Good thing I hadn’t carried through with my random anarchy plan…

characterized by or preferring the state or situation of being alone

I haven’t been getting out much. Except for my regular Friday nights out with the guys to see Battlestar Galactica’s final episodes at the Bagdad Theater, and my obsession to become a regular customer at the Delta Cafe, and getting to and from work, I haven’t spent a lot of time outside of my apartment.

I’m not sure why that is: a long, cold winter; most (but not all) of my friends living in other counties and me not having a car; the pressure of financial tightening as the economy worsens; or even grumpy-old-man-ism, a preference for being inside and away from strangers.
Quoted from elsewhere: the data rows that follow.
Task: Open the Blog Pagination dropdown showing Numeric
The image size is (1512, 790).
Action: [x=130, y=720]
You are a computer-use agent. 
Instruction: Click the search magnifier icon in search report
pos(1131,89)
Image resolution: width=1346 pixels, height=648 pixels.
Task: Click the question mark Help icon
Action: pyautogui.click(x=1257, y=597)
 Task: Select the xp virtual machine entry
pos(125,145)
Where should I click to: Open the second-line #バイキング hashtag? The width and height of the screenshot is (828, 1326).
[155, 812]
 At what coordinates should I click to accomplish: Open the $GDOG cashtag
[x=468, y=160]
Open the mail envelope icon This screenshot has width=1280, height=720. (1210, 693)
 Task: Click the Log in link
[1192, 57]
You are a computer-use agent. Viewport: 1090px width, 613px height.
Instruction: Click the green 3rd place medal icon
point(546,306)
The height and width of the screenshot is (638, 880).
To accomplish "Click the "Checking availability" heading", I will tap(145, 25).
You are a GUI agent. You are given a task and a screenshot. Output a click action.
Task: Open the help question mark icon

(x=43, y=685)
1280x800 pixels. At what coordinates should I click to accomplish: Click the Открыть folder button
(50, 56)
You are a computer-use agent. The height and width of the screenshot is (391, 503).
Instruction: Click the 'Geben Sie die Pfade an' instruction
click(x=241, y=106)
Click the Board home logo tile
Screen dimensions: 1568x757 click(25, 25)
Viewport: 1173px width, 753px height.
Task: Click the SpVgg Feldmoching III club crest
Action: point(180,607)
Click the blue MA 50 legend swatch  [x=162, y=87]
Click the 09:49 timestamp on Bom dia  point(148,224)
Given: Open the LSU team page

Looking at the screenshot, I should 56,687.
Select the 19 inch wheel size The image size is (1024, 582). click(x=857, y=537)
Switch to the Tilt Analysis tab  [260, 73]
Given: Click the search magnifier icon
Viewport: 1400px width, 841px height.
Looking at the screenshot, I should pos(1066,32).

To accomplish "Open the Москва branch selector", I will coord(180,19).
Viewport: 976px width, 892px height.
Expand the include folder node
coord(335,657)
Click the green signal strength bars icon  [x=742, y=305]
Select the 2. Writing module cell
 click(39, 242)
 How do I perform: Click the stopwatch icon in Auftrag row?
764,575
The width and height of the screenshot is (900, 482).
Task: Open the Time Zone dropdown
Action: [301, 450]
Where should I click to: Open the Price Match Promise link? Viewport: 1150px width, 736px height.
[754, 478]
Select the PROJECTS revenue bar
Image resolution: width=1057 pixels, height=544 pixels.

Perhaps none of these. Perhaps some of them.

I’ve even had invitations from new friends to hang out, spend some time, be social and have fun. Some, like Neva’s birthday party, I accepted. But several I have not. It’s not them; it’s most definitely me.

I lack the energy to dig into my own motivations. I think I’m afraid to find out what they are. At least, I think that, I don’t know for certain. Because… I’m afraid to examine my own motivations. Duh. QED.

I haven’t run in over a week. Last week, after feeling some pain in my groin for several weeks, I finally got up the courage to visit my doctor to figure out what it might be. My fears ran rampant, as you might imagine, considering the sensitive area the pain was in. But it turned out to be a simple ligament sprain, a “sports hernia”, requiring nothing more than some prescription NSAIDs and rest. My doctor, Dr. Carl, once he’d eliminated all other causes, demonstrated definitively for me that that was all it was – he literally put his finger right on the tendon and the spot where the pain originated from, and further demonstrated that rest would relieve the pain.

Running is my anti-depressant, on top of allowing me to eat donuts for breakfast and not gain weight and giving me an excuse to be outside and active. Take away my running and I fall inward.

Luckily the waiting and resting is over. I’ll be able to run again soon. And hopefully my mood and my energy will return.

And hopefully I can lose the several pounds of… um… fuel… I’ve gained in this short time.

I think the lack of energy is contributing to my blogger’s block lately, too. It’s harder for me to come up with a post a day. So excuse this free rambling. I’ll be back on track soon enough.

Spring can’t get here fast enough, for so many reasons.